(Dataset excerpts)
»»
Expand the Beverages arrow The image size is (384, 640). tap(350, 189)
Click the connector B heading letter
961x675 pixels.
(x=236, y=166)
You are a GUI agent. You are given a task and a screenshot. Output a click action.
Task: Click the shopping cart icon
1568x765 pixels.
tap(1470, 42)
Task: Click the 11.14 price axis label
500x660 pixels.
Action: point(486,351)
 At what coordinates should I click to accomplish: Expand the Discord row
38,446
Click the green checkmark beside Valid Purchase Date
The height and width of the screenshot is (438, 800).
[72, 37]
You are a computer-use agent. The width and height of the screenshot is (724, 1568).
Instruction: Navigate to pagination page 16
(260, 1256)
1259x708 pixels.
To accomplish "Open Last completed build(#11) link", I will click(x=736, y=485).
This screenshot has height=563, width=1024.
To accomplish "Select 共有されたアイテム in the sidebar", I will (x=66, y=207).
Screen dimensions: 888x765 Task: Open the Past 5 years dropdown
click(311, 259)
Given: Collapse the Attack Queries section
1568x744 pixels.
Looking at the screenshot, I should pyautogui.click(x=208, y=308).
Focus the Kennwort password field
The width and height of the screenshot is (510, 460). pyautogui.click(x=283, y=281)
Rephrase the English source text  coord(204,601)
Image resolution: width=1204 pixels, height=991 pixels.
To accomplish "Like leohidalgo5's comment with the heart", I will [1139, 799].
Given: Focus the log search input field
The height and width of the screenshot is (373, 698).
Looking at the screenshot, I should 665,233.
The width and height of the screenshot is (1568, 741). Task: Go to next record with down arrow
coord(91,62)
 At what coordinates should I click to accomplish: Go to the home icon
««
Show each line in the data where the string "agent" appears.

*Output of the task*
You are a GUI agent. You are given a task and a screenshot. Output a click action.
You are a computer-use agent. The width and height of the screenshot is (724, 1568).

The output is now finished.